Exercise brief: Your answer should be an exact copy of every record.

Provided records:

++++++++

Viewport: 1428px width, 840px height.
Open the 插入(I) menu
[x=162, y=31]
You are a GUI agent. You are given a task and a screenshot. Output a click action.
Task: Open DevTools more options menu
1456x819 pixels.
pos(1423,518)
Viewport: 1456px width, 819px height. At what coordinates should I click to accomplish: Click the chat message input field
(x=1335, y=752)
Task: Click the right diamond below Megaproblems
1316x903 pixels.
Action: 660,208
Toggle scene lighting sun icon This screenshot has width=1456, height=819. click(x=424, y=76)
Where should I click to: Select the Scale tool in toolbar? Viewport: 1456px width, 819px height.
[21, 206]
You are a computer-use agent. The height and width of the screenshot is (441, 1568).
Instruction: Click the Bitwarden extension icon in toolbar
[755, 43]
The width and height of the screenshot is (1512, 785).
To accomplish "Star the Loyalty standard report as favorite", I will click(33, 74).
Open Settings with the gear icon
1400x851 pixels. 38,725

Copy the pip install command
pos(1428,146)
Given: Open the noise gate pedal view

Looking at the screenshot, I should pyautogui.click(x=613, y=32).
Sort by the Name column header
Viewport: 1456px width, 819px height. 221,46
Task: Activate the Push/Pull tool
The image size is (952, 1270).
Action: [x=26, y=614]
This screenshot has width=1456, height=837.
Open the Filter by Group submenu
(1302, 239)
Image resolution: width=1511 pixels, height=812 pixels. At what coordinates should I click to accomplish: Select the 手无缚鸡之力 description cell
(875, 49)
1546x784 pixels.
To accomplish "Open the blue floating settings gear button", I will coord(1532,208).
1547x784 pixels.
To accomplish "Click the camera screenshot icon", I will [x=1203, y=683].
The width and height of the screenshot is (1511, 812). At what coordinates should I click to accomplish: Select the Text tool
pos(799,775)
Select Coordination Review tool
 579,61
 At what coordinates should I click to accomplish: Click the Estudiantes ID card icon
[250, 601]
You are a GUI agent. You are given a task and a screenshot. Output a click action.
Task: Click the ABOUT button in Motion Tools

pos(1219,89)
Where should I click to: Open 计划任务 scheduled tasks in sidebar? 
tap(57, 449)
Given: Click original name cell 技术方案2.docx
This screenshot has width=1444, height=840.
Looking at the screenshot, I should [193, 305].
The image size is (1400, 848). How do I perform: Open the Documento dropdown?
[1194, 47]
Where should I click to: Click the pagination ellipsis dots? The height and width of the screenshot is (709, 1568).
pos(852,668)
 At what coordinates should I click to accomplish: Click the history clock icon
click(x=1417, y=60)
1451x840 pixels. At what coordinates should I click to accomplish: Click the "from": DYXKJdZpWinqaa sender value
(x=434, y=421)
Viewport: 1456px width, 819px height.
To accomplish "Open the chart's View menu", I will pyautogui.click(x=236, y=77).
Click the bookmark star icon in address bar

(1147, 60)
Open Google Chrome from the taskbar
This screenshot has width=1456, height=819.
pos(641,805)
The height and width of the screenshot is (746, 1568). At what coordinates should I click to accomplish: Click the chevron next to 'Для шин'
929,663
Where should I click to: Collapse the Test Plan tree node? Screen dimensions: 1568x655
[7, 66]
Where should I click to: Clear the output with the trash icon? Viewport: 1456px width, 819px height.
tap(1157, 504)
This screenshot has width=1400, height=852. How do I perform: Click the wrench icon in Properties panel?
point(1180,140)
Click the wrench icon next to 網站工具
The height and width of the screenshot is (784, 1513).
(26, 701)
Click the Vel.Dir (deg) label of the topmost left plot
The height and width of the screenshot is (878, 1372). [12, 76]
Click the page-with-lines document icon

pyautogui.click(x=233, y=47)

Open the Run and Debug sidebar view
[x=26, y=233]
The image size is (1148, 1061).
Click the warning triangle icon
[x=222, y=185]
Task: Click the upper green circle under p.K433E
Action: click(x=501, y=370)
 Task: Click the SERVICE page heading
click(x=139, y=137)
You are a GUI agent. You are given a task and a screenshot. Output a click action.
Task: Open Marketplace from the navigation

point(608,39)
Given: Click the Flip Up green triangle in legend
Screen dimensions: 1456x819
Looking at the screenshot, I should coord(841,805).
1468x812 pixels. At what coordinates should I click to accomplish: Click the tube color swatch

++++++++

Solved exercise:
Viewport: 1428px width, 840px height.
Open the 插入(I) menu
[x=162, y=31]
You are a GUI agent. You are given a task and a screenshot. Output a click action.
Task: Open DevTools more options menu
1456x819 pixels.
pos(1423,518)
Viewport: 1456px width, 819px height. At what coordinates should I click to accomplish: Click the chat message input field
(x=1335, y=752)
Task: Click the right diamond below Megaproblems
1316x903 pixels.
Action: 660,208
Toggle scene lighting sun icon This screenshot has width=1456, height=819. click(x=424, y=76)
Where should I click to: Select the Scale tool in toolbar? Viewport: 1456px width, 819px height.
[21, 206]
You are a computer-use agent. The height and width of the screenshot is (441, 1568).
Instruction: Click the Bitwarden extension icon in toolbar
[755, 43]
The width and height of the screenshot is (1512, 785).
To accomplish "Star the Loyalty standard report as favorite", I will click(33, 74).
Open Settings with the gear icon
1400x851 pixels. 38,725

Copy the pip install command
pos(1428,146)
Given: Open the noise gate pedal view

Looking at the screenshot, I should pyautogui.click(x=613, y=32).
Sort by the Name column header
Viewport: 1456px width, 819px height. 221,46
Task: Activate the Push/Pull tool
The image size is (952, 1270).
Action: [x=26, y=614]
This screenshot has width=1456, height=837.
Open the Filter by Group submenu
(1302, 239)
Image resolution: width=1511 pixels, height=812 pixels. At what coordinates should I click to accomplish: Select the 手无缚鸡之力 description cell
(875, 49)
1546x784 pixels.
To accomplish "Open the blue floating settings gear button", I will coord(1532,208).
1547x784 pixels.
To accomplish "Click the camera screenshot icon", I will [x=1203, y=683].
The width and height of the screenshot is (1511, 812). At what coordinates should I click to accomplish: Select the Text tool
pos(799,775)
Select Coordination Review tool
 579,61
 At what coordinates should I click to accomplish: Click the Estudiantes ID card icon
[250, 601]
You are a GUI agent. You are given a task and a screenshot. Output a click action.
Task: Click the ABOUT button in Motion Tools

pos(1219,89)
Where should I click to: Open 计划任务 scheduled tasks in sidebar? 
tap(57, 449)
Given: Click original name cell 技术方案2.docx
This screenshot has width=1444, height=840.
Looking at the screenshot, I should [193, 305].
The image size is (1400, 848). How do I perform: Open the Documento dropdown?
[1194, 47]
Where should I click to: Click the pagination ellipsis dots? The height and width of the screenshot is (709, 1568).
pos(852,668)
 At what coordinates should I click to accomplish: Click the history clock icon
click(x=1417, y=60)
1451x840 pixels. At what coordinates should I click to accomplish: Click the "from": DYXKJdZpWinqaa sender value
(x=434, y=421)
Viewport: 1456px width, 819px height.
To accomplish "Open the chart's View menu", I will pyautogui.click(x=236, y=77).
Click the bookmark star icon in address bar

(1147, 60)
Open Google Chrome from the taskbar
This screenshot has width=1456, height=819.
pos(641,805)
The height and width of the screenshot is (746, 1568). At what coordinates should I click to accomplish: Click the chevron next to 'Для шин'
929,663
Where should I click to: Collapse the Test Plan tree node? Screen dimensions: 1568x655
[7, 66]
Where should I click to: Clear the output with the trash icon? Viewport: 1456px width, 819px height.
tap(1157, 504)
This screenshot has width=1400, height=852. How do I perform: Click the wrench icon in Properties panel?
point(1180,140)
Click the wrench icon next to 網站工具
The height and width of the screenshot is (784, 1513).
(26, 701)
Click the Vel.Dir (deg) label of the topmost left plot
The height and width of the screenshot is (878, 1372). [12, 76]
Click the page-with-lines document icon

pyautogui.click(x=233, y=47)

Open the Run and Debug sidebar view
[x=26, y=233]
The image size is (1148, 1061).
Click the warning triangle icon
[x=222, y=185]
Task: Click the upper green circle under p.K433E
Action: click(x=501, y=370)
 Task: Click the SERVICE page heading
click(x=139, y=137)
You are a GUI agent. You are given a task and a screenshot. Output a click action.
Task: Open Marketplace from the navigation

point(608,39)
Given: Click the Flip Up green triangle in legend
Screen dimensions: 1456x819
Looking at the screenshot, I should coord(841,805).
1468x812 pixels. At what coordinates should I click to accomplish: Click the tube color swatch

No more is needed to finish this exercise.